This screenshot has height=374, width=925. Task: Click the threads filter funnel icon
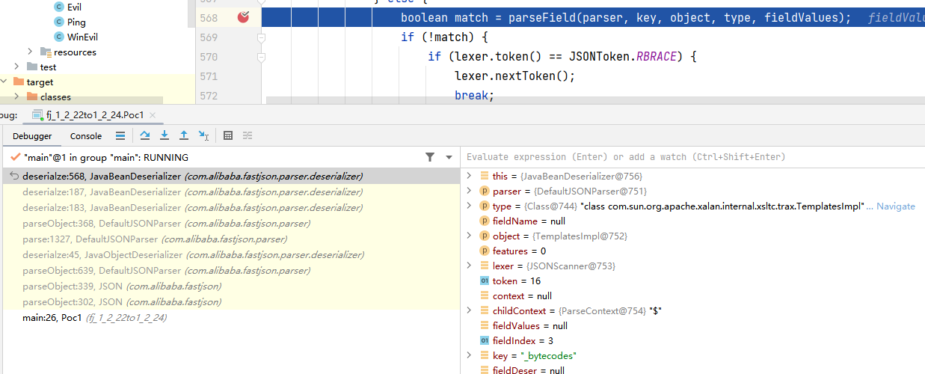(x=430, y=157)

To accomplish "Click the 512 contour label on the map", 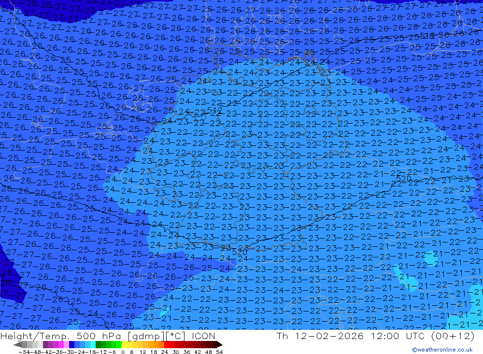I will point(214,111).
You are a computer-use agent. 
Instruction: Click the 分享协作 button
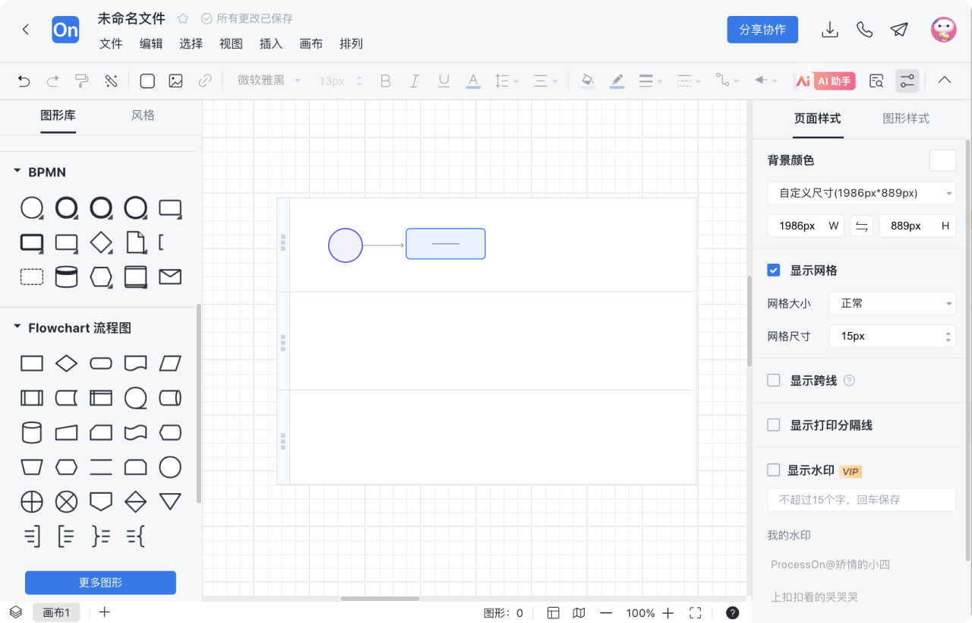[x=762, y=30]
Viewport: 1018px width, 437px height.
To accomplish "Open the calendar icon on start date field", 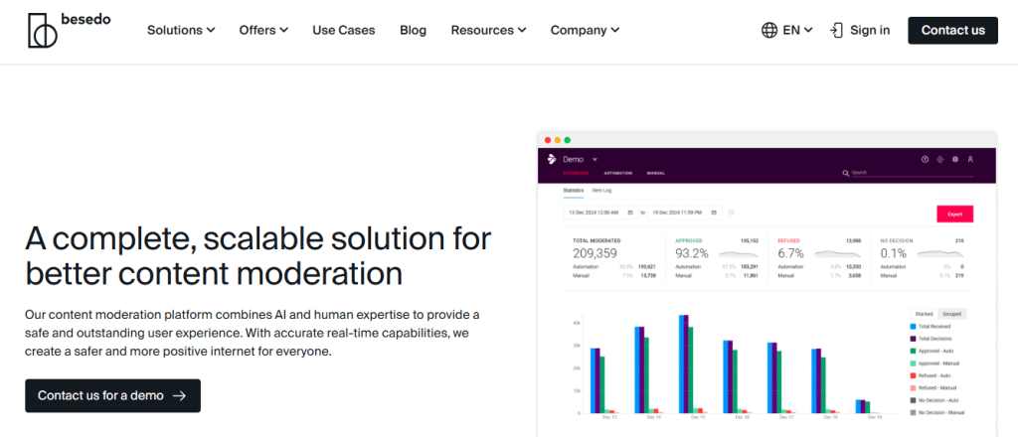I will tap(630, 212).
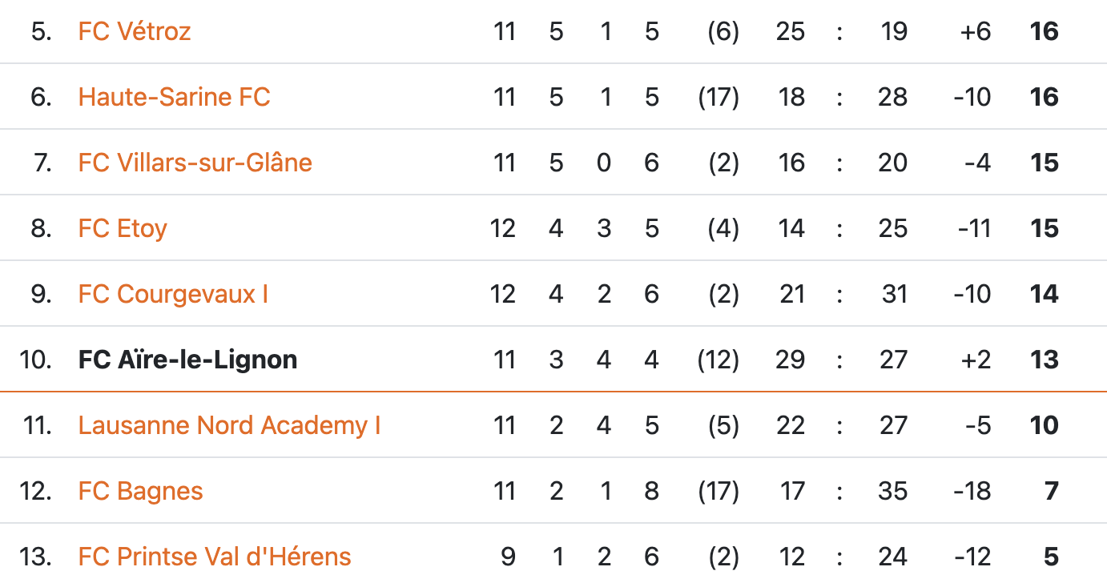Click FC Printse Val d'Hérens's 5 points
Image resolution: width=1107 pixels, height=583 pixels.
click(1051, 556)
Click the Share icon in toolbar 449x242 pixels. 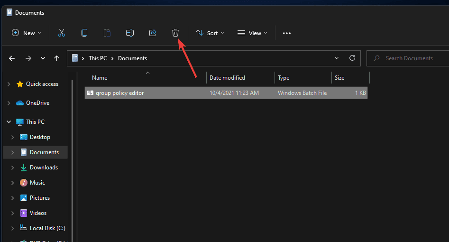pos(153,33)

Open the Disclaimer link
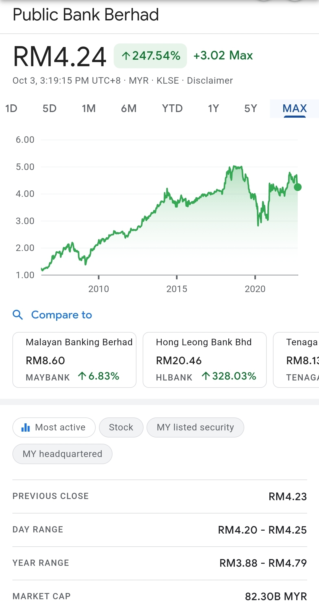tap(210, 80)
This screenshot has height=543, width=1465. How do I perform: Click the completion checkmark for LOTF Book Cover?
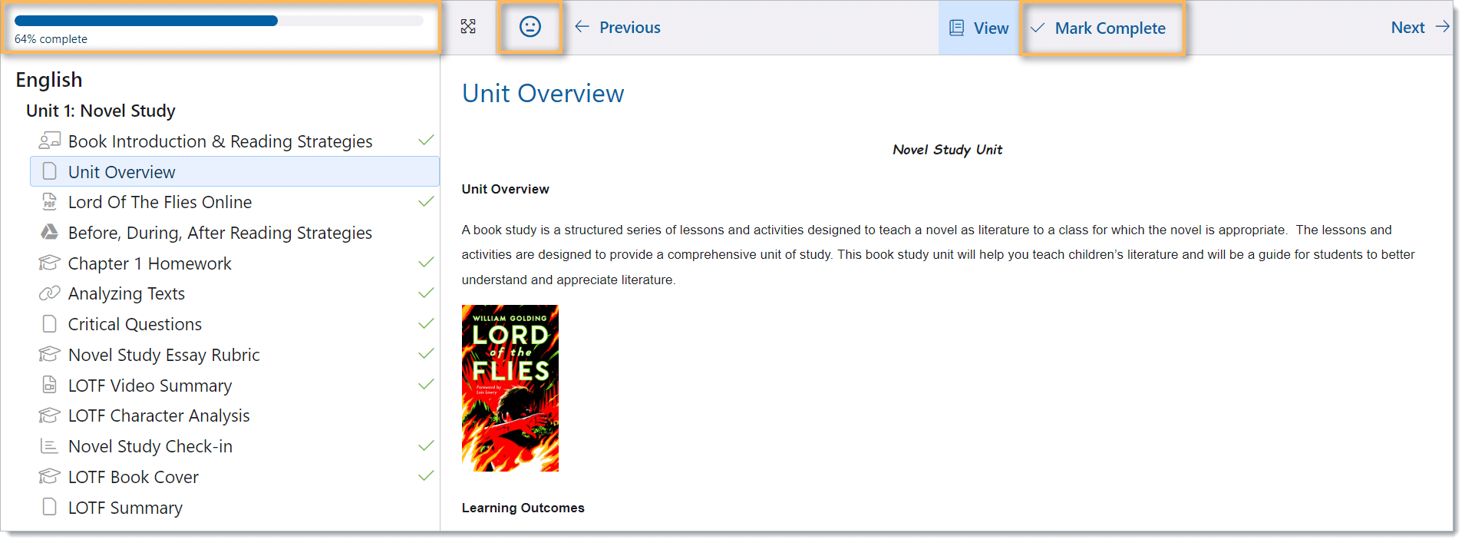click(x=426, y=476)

### What is expected
Exactly the lines above from the one that contains "You are a computer-use agent." down to the one that contains "Viewport: 1018px width, 437px height." are to be output, both ends kept and pictures omitted.

### Solution for this exercise
You are a computer-use agent. 
Instruction: Click the 分享协作 button
[x=762, y=30]
Viewport: 1018px width, 437px height.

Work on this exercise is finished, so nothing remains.